What you need to do: After locating the line with "Given: Open Rhino options gear icon" in the data that follows, return it and every later line exactly, up to and including the line with "Image resolution: width=620".

Collected data:
►

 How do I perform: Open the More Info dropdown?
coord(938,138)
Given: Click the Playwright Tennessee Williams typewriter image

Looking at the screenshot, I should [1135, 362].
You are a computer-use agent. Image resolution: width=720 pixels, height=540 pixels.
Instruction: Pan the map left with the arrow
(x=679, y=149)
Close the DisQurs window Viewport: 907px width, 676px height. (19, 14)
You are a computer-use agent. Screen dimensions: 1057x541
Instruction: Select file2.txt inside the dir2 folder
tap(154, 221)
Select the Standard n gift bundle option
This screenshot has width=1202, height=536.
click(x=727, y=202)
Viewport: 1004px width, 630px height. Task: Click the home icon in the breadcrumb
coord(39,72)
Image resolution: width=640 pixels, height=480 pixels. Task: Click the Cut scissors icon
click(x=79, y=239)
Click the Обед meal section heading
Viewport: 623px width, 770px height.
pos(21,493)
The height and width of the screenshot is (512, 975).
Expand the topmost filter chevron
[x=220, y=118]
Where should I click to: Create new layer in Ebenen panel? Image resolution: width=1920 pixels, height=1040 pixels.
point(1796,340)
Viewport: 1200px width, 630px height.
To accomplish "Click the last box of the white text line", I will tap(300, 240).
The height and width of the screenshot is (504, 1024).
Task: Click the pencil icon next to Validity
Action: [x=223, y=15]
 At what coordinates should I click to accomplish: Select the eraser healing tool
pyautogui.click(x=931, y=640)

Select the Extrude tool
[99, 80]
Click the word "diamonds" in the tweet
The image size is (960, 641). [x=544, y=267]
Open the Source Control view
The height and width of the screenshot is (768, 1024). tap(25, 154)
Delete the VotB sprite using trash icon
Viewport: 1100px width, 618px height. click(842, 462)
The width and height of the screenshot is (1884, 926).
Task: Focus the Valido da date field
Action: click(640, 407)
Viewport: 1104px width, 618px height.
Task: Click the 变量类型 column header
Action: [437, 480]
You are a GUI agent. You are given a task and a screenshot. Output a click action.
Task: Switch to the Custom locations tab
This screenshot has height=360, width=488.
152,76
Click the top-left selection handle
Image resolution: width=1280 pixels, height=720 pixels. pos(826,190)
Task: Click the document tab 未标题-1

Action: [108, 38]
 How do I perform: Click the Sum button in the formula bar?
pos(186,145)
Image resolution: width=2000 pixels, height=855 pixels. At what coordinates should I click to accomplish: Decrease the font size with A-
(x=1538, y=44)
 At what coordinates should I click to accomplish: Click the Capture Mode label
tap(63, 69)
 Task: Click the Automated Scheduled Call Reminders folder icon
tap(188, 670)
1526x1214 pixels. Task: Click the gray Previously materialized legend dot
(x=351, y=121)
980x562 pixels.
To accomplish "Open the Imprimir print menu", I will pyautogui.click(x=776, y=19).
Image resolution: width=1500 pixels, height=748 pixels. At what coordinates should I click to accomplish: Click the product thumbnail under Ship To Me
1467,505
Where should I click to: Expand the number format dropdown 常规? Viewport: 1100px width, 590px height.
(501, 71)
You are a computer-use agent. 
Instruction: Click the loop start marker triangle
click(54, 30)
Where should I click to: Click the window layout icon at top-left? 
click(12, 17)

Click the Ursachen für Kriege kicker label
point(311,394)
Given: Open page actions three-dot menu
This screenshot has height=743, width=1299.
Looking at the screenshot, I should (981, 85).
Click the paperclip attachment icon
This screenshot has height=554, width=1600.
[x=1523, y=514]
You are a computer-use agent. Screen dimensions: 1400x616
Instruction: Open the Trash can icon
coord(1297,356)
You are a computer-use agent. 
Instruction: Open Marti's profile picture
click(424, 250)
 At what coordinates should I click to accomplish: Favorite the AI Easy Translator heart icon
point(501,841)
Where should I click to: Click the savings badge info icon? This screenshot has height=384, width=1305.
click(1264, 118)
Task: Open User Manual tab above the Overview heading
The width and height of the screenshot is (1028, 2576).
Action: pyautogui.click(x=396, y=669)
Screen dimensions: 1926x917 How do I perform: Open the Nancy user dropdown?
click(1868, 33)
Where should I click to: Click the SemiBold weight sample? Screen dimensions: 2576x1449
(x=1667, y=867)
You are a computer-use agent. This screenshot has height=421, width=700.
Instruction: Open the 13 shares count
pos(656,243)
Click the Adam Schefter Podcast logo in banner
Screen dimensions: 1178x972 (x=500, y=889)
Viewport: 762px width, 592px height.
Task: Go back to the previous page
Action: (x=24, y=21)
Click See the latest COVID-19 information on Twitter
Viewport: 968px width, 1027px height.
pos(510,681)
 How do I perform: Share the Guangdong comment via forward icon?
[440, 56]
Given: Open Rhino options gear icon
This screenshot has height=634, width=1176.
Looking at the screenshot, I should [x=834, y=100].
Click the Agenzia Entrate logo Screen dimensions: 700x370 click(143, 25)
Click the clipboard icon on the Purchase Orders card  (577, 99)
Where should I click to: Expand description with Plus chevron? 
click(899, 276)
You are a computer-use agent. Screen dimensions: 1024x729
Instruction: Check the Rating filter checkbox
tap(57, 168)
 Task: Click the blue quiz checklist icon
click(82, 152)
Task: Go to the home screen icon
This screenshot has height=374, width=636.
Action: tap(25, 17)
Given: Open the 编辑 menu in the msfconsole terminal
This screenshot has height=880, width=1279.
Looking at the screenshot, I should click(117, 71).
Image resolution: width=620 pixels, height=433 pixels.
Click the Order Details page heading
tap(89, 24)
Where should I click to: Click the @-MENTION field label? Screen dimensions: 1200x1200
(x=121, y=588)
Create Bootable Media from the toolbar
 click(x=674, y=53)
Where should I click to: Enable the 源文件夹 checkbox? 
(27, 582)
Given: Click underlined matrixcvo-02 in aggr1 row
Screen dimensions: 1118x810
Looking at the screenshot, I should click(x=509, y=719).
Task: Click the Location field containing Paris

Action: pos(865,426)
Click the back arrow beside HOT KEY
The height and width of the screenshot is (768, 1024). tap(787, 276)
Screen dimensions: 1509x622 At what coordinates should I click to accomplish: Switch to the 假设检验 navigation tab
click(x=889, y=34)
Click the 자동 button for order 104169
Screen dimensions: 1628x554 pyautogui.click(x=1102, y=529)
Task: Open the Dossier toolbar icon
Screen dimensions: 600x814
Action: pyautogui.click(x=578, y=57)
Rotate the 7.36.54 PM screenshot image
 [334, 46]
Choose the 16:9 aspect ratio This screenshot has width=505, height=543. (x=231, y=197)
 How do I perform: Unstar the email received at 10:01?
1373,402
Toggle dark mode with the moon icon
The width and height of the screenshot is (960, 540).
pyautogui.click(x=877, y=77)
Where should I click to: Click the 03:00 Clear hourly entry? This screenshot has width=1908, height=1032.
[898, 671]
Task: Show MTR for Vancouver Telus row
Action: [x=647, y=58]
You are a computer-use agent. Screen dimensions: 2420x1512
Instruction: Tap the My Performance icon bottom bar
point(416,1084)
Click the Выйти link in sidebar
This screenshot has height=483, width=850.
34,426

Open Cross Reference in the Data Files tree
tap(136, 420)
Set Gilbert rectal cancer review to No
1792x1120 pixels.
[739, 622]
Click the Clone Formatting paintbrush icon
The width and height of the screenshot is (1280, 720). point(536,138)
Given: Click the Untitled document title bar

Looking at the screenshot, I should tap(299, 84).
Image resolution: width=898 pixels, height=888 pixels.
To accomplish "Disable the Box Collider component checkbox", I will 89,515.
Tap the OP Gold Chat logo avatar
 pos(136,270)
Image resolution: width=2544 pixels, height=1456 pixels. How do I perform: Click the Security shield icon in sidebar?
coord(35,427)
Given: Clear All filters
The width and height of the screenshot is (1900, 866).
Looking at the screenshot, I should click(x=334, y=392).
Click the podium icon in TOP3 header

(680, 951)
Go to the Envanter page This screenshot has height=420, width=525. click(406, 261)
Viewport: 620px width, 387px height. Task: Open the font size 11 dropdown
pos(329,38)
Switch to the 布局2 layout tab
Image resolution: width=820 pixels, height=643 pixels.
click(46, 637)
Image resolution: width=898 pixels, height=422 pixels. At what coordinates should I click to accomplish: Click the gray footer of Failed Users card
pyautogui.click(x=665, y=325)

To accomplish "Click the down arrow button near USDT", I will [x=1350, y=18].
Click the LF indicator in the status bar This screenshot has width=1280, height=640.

◄

Reply:
Given: Open Rhino options gear icon
This screenshot has height=634, width=1176.
Looking at the screenshot, I should [x=834, y=100].
Click the Agenzia Entrate logo Screen dimensions: 700x370 click(143, 25)
Click the clipboard icon on the Purchase Orders card  (577, 99)
Where should I click to: Expand description with Plus chevron? 
click(899, 276)
You are a computer-use agent. Screen dimensions: 1024x729
Instruction: Check the Rating filter checkbox
tap(57, 168)
 Task: Click the blue quiz checklist icon
click(82, 152)
Task: Go to the home screen icon
This screenshot has height=374, width=636.
Action: tap(25, 17)
Given: Open the 编辑 menu in the msfconsole terminal
This screenshot has height=880, width=1279.
Looking at the screenshot, I should click(117, 71).
Image resolution: width=620 pixels, height=433 pixels.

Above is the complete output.